FSB documents in the prosecution of Crimean Tatar activist Suleyman Kadyrov appear to be written by the same person as the ‘court’ rulings.  This is only one of the features of a prosecution described by the defence as “fabricated from start to finish”.  Kadyrov’s lawyer Alexander Popkov noticed the apparently identical handwriting while collecting material for the European Court of Human Rights. He calls the case a conveyor belt, with one FSB captain filling in the paperwork, including the rubberstamp court rulings.

Mediazona has published the relevant documents and it certainly does look as though the 2016 application for a wiretapping warrant, apparently signed by the head of Russia’s FSB Viktor Palagin,  was the same as that signed by the head of the Russian-controlled ‘High Court’, Igor Rodionov.  While it might be normal for a subordinate to have filled out documents for their respective bosses, it is seriously disturbing that the same individual has done so for both the Russian security service and for a ‘high court’. 

Nor is this all.  An earlier 2015 wiretapping warrant, signed by the same Rodionov, also appears to have been written by the same person.  So too does the protocol, drawn up by FSB Captain Vladislav Yevgenievich Dolgachev in December 2016, recording removal of Kadyrov’s laptop and telephone from December 2016.

Since two of the documents are purportedly written and signed by ‘judge’ Rodionov, it is worth noting that the handwriting on a warrant, allegedly also from the same Rodionov, allowing wiretapping of another victim of political persecution, the journalist Mykola Semena, is written in quite different handwriting. 

Popkov assumes that all these documents were filled out by FSB Captain Dolgachev. 

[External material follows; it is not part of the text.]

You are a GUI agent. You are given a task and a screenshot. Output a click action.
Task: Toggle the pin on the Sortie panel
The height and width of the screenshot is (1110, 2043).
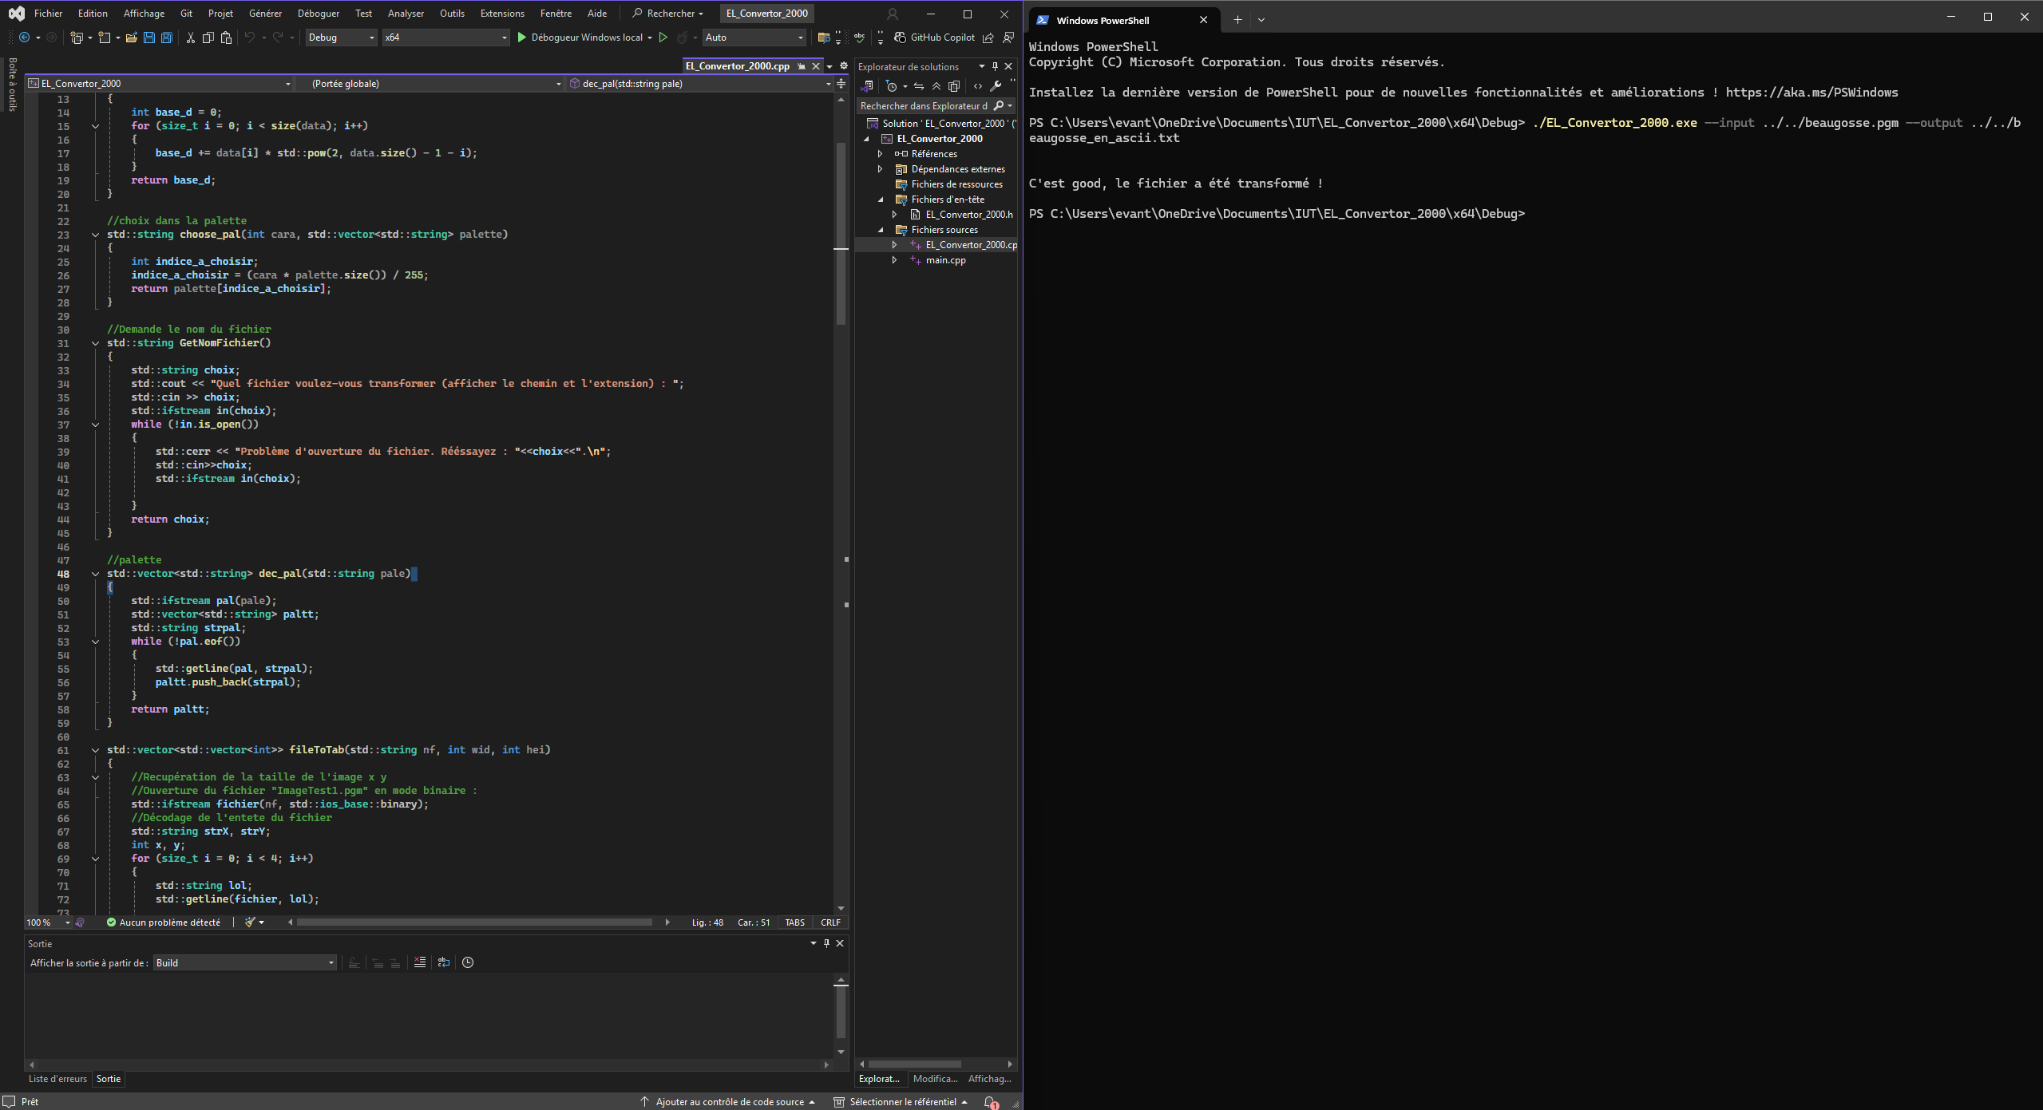pyautogui.click(x=826, y=943)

As reported earlier, the FSB also appear to use ‘witnesses’ who migrate between politically-motivated prosecutions.   At the ‘trial’ of Semena, 30-year-old Alexander Voytseshuk claimed that he had come upon the article over which Semena was prosecuted while “monitoring Ukrainian sites for public safety” and noticed what he called “separatist leanings”.  It just so happened, he says, that two or three days later, some FSB officers turned up and he told them what he’d seen.

In ‘court’ he asserted that the article “contains a specific threat to his family” since “there was a call to unite citizens to disrupt social structures, that Crimea is Ukrainian and that Crimea will soon return”.

A few months later, this same Voytseshuk gave testimony against Kadyrov, this time admitting that the FSB had asked him to come to their office to view Internet pages.

27-year-old Denis Barantsev also gave similar testimony against both Semena and Kadyrov.

Both Kadyrov and Semena were prosecuted under Article 280.1 of Russia’s criminal code, which came into force shortly after Russia’s invasion and annexation of Crimea.  This norm punishes for something called ‘making public calls to action aimed at violating Russia’s territorial integrity’, with this supposed ‘territorial integrity’, in violation of international law and treaties which Russia is a party to, treated as including illegally annexed Crimea. The two cases also shared an identical aim – namely that of forcing the two men into silence.  Details of Semena’s case can be found here.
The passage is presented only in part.